## Source excerpt
○ ○ ○ ○

I set $$x_4 = s$$ $$x_3 = t$$

then; $$x_2 = -2x_4 - x_3 = -2s-t$$ $$x_1 = x_2 - x_3 + x_4 = -s-2t$$

So far I understand but here comes the part I am missing; this tells me according to the solutions that $$\overline{x} \in Ker(T) \leftrightarrow \overline{x} = s \begin{bmatrix} -1\\ -2\\ 0\\ 1\\ \end{bmatrix} + t \begin{bmatrix} -2\\ -1\\ 1\\ 0\\ \end{bmatrix}$$

And I just don't understand the last part, where did the vectors come from ? Did I count s's and t's from the last matrix solution, which was: $$\begin{bmatrix} 1&-1&1&-1\\ 0& 1& 1&2\\ 0&0&0&0\\ 0&0&0&0\\ \end{bmatrix}$$

So my question is, where does the vectors t and s come from?

• I believe you are confusing yourself, you kind of mentioned it yourself that you set $x_4=s, x_3=t$ where $s,t \in \mathbb{R}$ (I suppose) and therefore these aren't vectors but scalar identities. If you replug them into your remaining equations and then factor out, you will obtain the solution. – Spaced Oct 10 '15 at 13:13

I assumed you asked about the vectors $$\left[\begin{array}{rr}-1\\-2\\0\\1\end{array}\right]\text{ and } \left[\begin{array}{rr}-2\\-1\\1\\0\end{array}\right].$$ The reason here is that $$x_2 = -2x_4 - x_3 = -2s-t$$ $$x_1 = x_2 - x_3 + x_4 = -s-2t.$$ So $$\bar x=\begin{bmatrix}x_1\\x_2\\x_3\\x_4\end{bmatrix}=\begin{bmatrix}-2s-t\\-s-2t\\0+t\\s+0\end{bmatrix},$$ separating $s$ and $t$ (as they are independent scalars): $$\bar x=\begin{bmatrix}x_1\\x_2\\x_3\\x_4\end{bmatrix}=\begin{bmatrix}-2s\\-s\\0\\s\end{bmatrix}+\begin{bmatrix}-t\\-2t\\t\\0\end{bmatrix}.$$ Putting $s$ and $t$ outside of each vector above, you would get the final linear combination.

○ ○ ○ ○

## Exercise
In the kernel discussion, why does the first comment say that s and t are not vectors? Answer in one to three sentences.

## Listing
○ ○ ○ ○

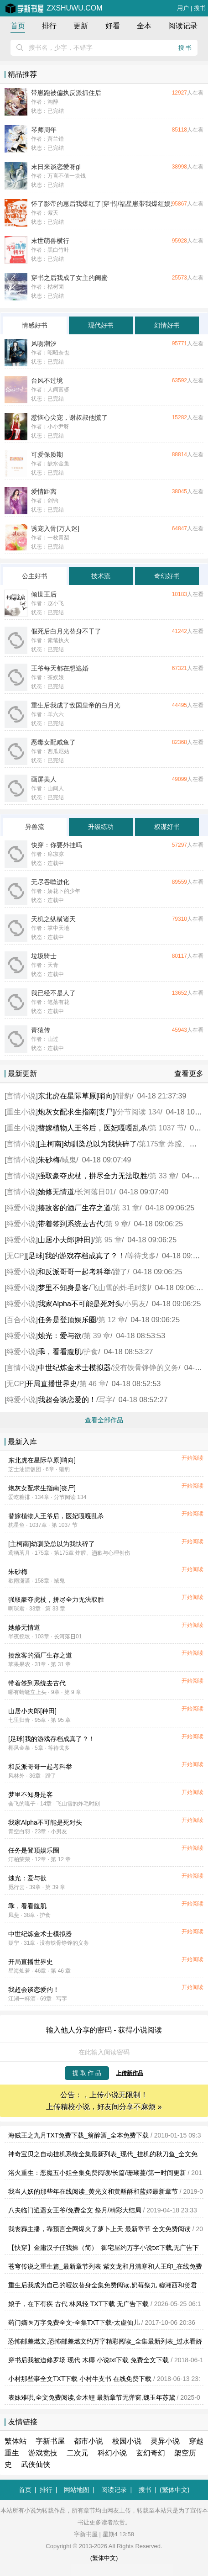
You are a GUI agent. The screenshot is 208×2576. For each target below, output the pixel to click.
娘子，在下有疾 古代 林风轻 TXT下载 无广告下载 (78, 2303)
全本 (144, 26)
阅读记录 (183, 26)
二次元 (77, 2453)
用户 (183, 8)
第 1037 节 (166, 1128)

○ ○ ○ ○

## Response for this exercise
The asker set x₄ = s and x₃ = t, and the comment takes s and t to be real numbers, so they are scalars rather than vectors. Substituting them back into the remaining equations and factoring them out gives the solution.